[DAFTAR TUGAS]:
(A) Periksa apakah setiap pernyataan berikut sesuai dengan teks tentang pilihan politik dan keyakinan agama. Jawab ya atau tidak dan kutip kata-kata penentunya dari teks itu: (i) Foto dalam teks diambil oleh Sigid Kurniawan. (ii) Menurut teks, prinsip keselamatan hanya ada dalam sebagian agama. (iii) Joko Widodo dan Ma’ruf Amin bersalaman dengan Prabowo Subianto dan Sandiaga Uno sebelum debat.
(B) Lanjutkan teks tentang pilihan politik dan keyakinan agama mulai setelah kalimat terakhirnya.
----- TEKS BACAAN
Pasangan capres-cawapres Joko Widodo (ketiga kiri) dan Ma’ruf Amin bersalaman dengan pasangan lawan Prabowo Subianto dan Sandiaga Uno usai debat. (Foto: Antara/Sigid Kurniawan)
Soal pilihan politik tak ubahnya seperti keyakinan dalam memilih sebuah agama, seolah sosok pemimpin politik menjadi penentu ‘selamat’ atau tidaknya semua orang.
Sebab, prinsip ‘keselamatan’ (salvation) tentu saja ada dalam semua agama dan setiap pemeluknya meyakini bahwa agama yang saat ini diyakininya mampu menyelamatkan seluruh hidupnya hingga nanti dibangkitkan kembali di Hari Kiamat.
----------
----- DATA YANG DIBERIKAN
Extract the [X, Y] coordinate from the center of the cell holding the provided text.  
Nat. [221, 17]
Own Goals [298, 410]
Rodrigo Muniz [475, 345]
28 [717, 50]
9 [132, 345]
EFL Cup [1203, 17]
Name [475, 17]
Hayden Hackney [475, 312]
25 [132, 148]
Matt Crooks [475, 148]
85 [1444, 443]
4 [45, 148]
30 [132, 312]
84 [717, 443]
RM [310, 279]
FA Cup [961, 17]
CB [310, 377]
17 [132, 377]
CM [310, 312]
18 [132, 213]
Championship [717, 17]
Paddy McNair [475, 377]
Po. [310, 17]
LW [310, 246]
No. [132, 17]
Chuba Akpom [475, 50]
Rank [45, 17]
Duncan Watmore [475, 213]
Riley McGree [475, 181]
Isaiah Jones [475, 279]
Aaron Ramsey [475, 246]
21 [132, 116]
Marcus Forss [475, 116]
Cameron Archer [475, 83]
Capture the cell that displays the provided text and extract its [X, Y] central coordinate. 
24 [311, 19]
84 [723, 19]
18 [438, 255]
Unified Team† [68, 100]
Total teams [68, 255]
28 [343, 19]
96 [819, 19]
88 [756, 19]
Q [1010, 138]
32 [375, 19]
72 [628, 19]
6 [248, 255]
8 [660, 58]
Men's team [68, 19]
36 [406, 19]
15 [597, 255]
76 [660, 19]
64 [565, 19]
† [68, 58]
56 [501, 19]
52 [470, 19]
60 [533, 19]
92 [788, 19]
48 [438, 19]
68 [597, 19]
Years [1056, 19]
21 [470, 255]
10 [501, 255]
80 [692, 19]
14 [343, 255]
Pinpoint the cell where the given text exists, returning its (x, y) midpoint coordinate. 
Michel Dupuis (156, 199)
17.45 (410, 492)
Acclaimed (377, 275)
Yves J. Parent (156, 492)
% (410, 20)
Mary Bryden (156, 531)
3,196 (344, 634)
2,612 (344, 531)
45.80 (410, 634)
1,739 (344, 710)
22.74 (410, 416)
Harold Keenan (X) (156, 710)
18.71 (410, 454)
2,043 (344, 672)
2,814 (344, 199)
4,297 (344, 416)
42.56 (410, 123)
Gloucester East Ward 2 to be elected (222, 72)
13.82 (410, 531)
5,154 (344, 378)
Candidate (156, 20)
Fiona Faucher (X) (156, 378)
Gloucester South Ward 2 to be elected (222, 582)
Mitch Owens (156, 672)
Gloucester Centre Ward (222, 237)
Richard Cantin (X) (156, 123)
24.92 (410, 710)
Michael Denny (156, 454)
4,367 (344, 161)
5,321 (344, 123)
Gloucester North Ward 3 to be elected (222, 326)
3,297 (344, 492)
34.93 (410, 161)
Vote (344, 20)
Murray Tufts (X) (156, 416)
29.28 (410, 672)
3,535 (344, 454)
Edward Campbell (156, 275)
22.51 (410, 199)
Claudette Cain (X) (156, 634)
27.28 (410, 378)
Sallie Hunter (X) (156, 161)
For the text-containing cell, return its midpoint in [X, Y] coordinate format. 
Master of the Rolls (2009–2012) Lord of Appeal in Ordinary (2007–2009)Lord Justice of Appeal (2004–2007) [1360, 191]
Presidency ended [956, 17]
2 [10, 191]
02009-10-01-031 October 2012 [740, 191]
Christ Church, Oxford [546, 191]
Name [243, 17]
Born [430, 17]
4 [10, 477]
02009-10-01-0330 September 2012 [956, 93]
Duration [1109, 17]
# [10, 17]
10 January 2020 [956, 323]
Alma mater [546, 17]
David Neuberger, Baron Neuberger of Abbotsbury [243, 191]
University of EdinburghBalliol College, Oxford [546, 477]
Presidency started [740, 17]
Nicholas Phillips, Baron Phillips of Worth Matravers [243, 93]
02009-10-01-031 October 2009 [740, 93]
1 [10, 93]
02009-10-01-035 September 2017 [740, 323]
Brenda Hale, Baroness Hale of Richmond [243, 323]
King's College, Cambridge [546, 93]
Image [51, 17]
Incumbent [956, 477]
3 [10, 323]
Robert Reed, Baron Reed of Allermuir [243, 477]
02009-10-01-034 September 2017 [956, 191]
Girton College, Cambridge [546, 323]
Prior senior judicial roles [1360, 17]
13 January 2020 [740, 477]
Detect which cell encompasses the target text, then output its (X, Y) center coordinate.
----------
[JAWABAN PER TUGAS]:
(A)
(i) Ya: "(Foto: Antara/Sigid Kurniawan)"
(ii) Tidak: "prinsip ‘keselamatan’ (salvation) tentu saja ada dalam semua agama"
(iii) Tidak: "bersalaman dengan pasangan lawan Prabowo Subianto dan Sandiaga Uno usai debat"

(B)
Pidato Cawapres nomor urut 01, Ma’ruf Amin, di Trenggalek seolah mempertegas soal pilihan politik yang linier dengan keyakinan agama di mana setiap orang bebas menentukan keyakinan dan tak perlu memaksakan keyakinan dirinya kepada orang lain.
Diksi “bagimu capresmu dan bagiku capresku” yang diungkapkan Ma’ruf memang mengadopsi dari bahasa Alquran, “lakum diinukum waliya diini” (bagimu agamamu dan bagiku agamaku). Sulit untuk tidak mengatakan bahwa Pilpres 2019 sarat narasi-narasi keagamaan dan bahkan kerap dimanfaatkan untuk kepentingan-kepentingan politik tertentu.
Pilihan politik seolah menjadi ‘sakral’ tak ubahnya kepercayaan terhadap agama, bahkan maraknya entitas bahasa agama yang masuk ke dalam ruang-ruang publik-politik seolah menjadi semacam perjuangan agama itu sendiri.
Politik yang bernilai profan lalu diubah menjadi bergaya ‘profetik’ seolah mereka yang menyebarkan keunggulan setiap kandidatnya menjadi nabi-nabi politik bagi umatnya.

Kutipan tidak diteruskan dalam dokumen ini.